── PROVIDED DATA ──

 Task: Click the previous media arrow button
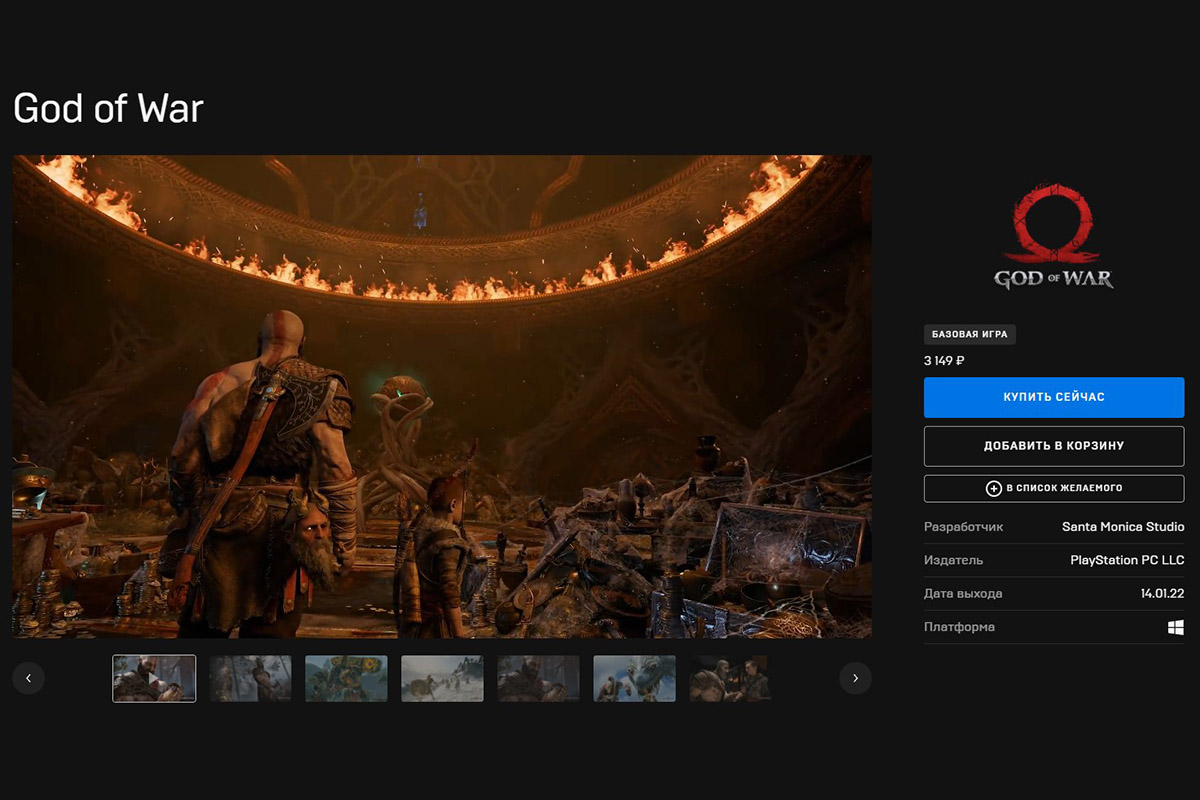(x=28, y=678)
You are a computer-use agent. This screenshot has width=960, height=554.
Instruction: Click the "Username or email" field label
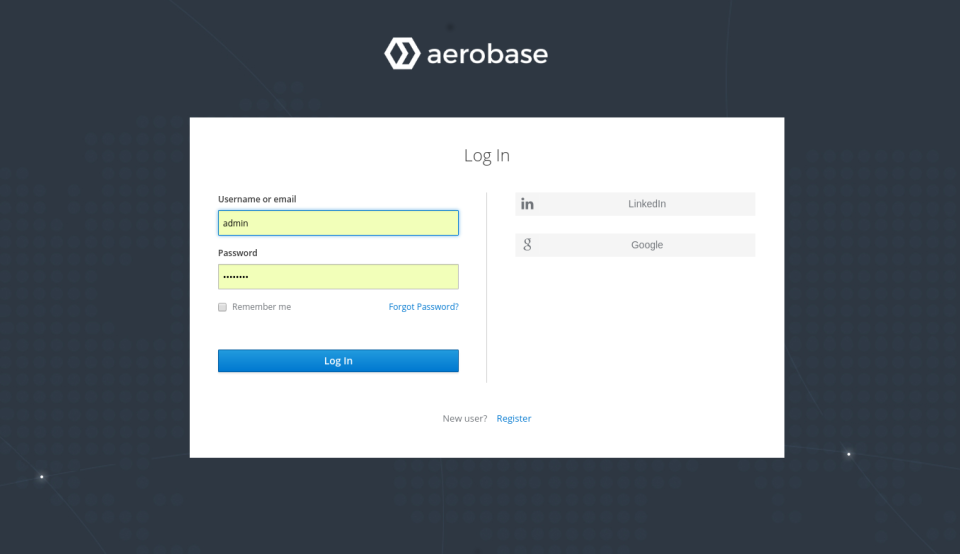click(x=257, y=199)
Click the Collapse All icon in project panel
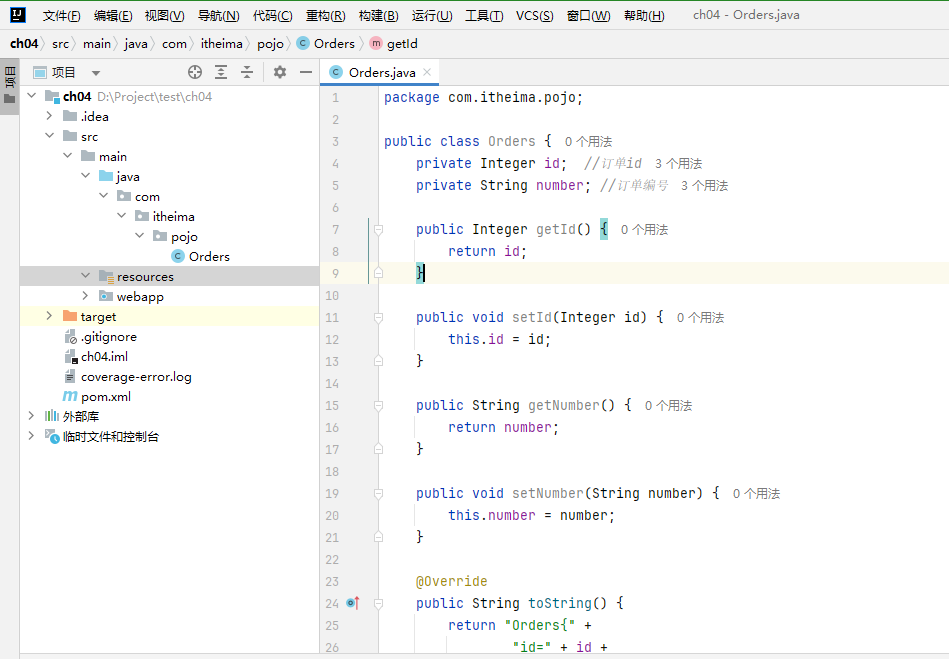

───

AIM OF THE TASK — Could the entries above be printed again exactly, apart from the pictures?

EXERCISE ANSWER —
 Task: Click the previous media arrow button
(x=28, y=678)
You are a computer-use agent. This screenshot has width=960, height=554.
Instruction: Click the "Username or email" field label
click(x=257, y=199)
Click the Collapse All icon in project panel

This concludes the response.